Bill Gates’ Very Visible Hand

New Yorker article Oct 24 2005 “What Money Can Buy”

Related news: “The Bill & Melinda Gates Foundation announced $258.3 million to fight malaria.”

General impression/summary:
Bill Gates is a passionate, caring person. He is sincerely devoted to the cause.

Some highlights:
B&M Gates foundation’s endowment is $29 Billion, more than the GDP of Tanzania
Currently, it is bit less than half of of his networth.

The malaria story:
After WWII, malaria-control compaigns were initiated in many countries, with the effective help of DDT.
Malaria was eradicated from US in 1951—”completely unknown to childrenand largely forgotten by adults”
In 3rd world countries: S. Africa, Sri Lanka, and Mozambique, after extensive spraying, malaria almost vanished. So were the cases in SE Asia.
Soon DDT was seen as devastating to wildlife and mosquitoes had begun to grow resistant to it.
Six years after Sri Lanka stopped using it, the number of case rose from 17 to half of a million.

Some facts:
IN Ghana, child mortality increased by 7% for every 100 meter that children were away from nets
—How did they measure that?

In 2003, fewer that 5% of children living in sub-Saharan Africa slept under nets.

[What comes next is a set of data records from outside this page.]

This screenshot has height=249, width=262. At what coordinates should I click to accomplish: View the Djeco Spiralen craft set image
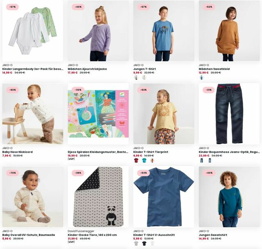tap(98, 114)
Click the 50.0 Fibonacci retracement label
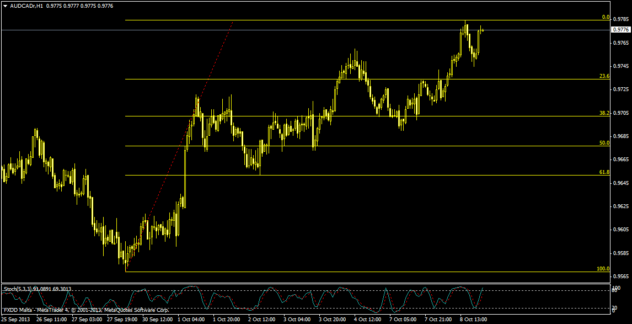The width and height of the screenshot is (632, 324). (604, 143)
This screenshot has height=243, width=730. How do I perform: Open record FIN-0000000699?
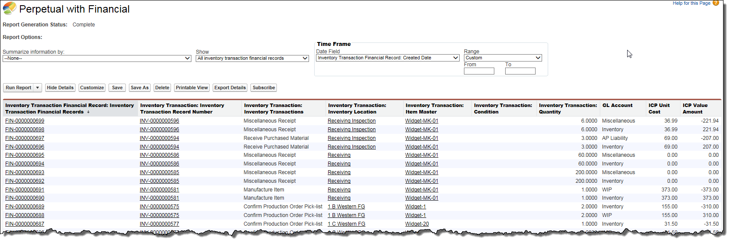[25, 121]
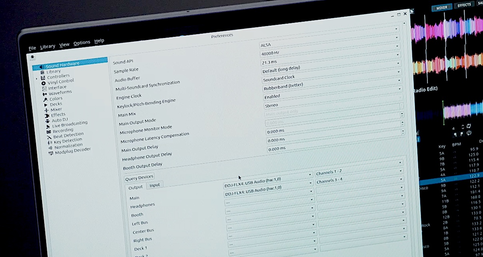The image size is (483, 257).
Task: Open the Options menu
Action: (x=82, y=43)
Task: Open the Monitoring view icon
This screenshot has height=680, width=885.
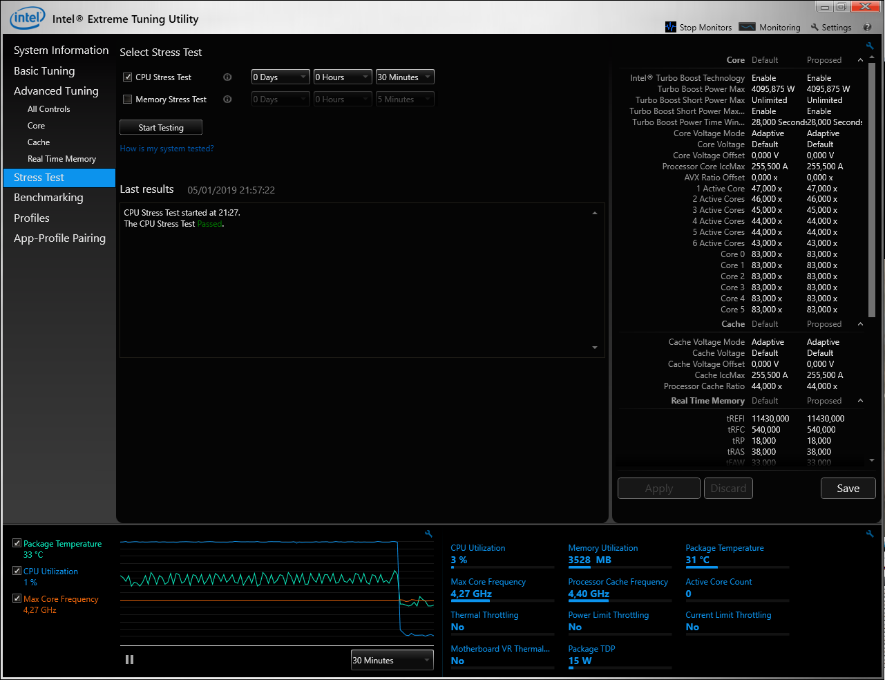Action: 747,27
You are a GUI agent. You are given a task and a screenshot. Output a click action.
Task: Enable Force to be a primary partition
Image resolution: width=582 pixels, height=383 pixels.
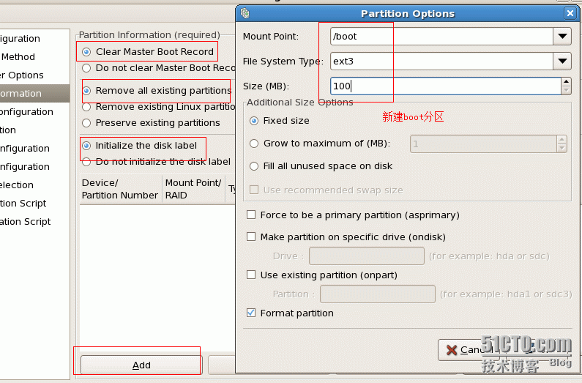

Gates foundation is run by ex-MS executive Patty Stonesifer (—any relation to the dirty o’man in Boeing?) who is married to Michael Kinsley (—an enlarged version of Martin Short). They lived across Lake Washington and the Gates visited them by power boat.

When discussion how to spend their money, Bill Gates first option was population control and thought “that improving the world’s health might even run counter to the goal”. It was his wife who first suggested concentrating on global health.

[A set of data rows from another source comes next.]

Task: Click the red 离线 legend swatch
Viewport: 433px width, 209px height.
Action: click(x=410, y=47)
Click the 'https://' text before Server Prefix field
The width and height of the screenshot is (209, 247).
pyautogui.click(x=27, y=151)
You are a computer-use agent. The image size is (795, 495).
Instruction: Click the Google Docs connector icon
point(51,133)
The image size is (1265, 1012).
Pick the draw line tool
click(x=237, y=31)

On the eve of Bill Gates’ wedding, his mother wrote a letter to Melinda in which she stressed the great opportunities the two would have as a couple to improve the world—and the unique responsibilities that came with immense wealth. “It was really quite beautiful”, Melinda recalled.

Bill Gates approached a former CDC director, Bill Foege, for advise. “The guy came to me and said he wanted to learn about public health and he watned to help… Rich people say that all the time. I gave him a list of 82 books. I saw him a couple of month later and I asked, ‘How are you doing on those books?’ And he said, ‘Well, I have been so damn busy I have read only 19 of them.’ ” When Foege realized Gates was serious, he signed up as an adviser.

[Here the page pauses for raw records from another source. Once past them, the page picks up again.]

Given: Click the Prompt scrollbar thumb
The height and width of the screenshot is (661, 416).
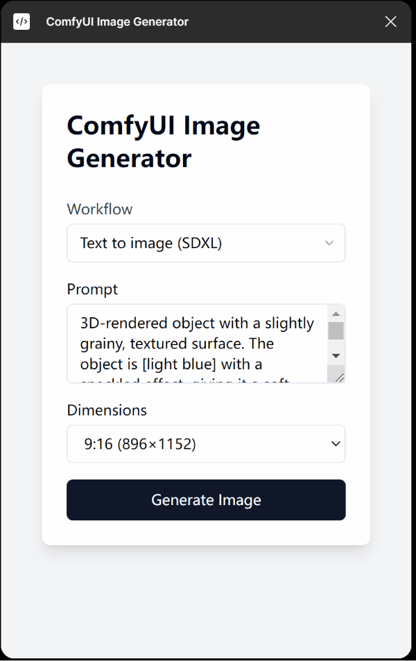Looking at the screenshot, I should click(x=336, y=331).
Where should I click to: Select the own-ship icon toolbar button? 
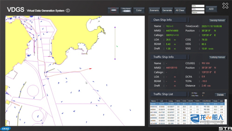click(x=113, y=10)
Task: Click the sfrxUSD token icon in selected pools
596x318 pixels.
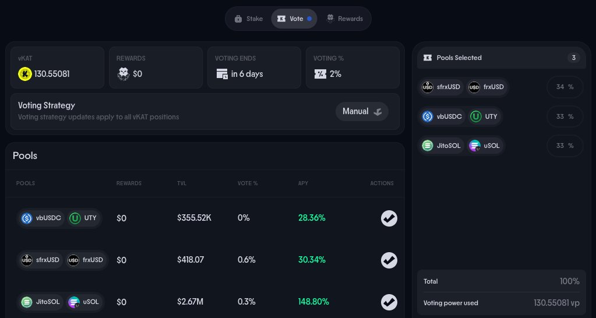Action: [428, 87]
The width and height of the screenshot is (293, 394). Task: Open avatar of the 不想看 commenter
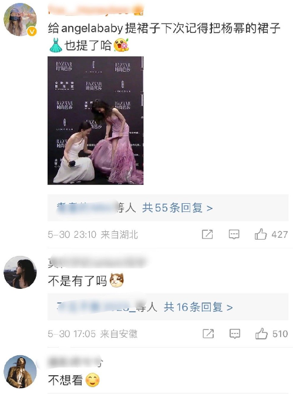(x=20, y=371)
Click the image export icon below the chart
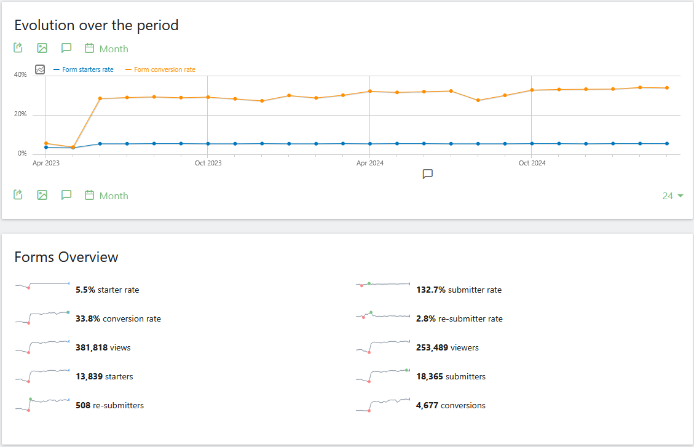 [x=42, y=195]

One of Gates’ favorite reading from the list was a World Bank report, 329 pages long and full of details. It focussed on the concept of the “disability-adjusted life year” (DALY).

How Bill Gates attracted the attention of other scientists: “If you had more money, what would you do?”

“We gave a small grant at first, like $30million dollars, and everybody said, ‘Wow! That is the greatest increase in nongovernment spending in the history of malaria research!’ And I thought, Oh, you are kidding.”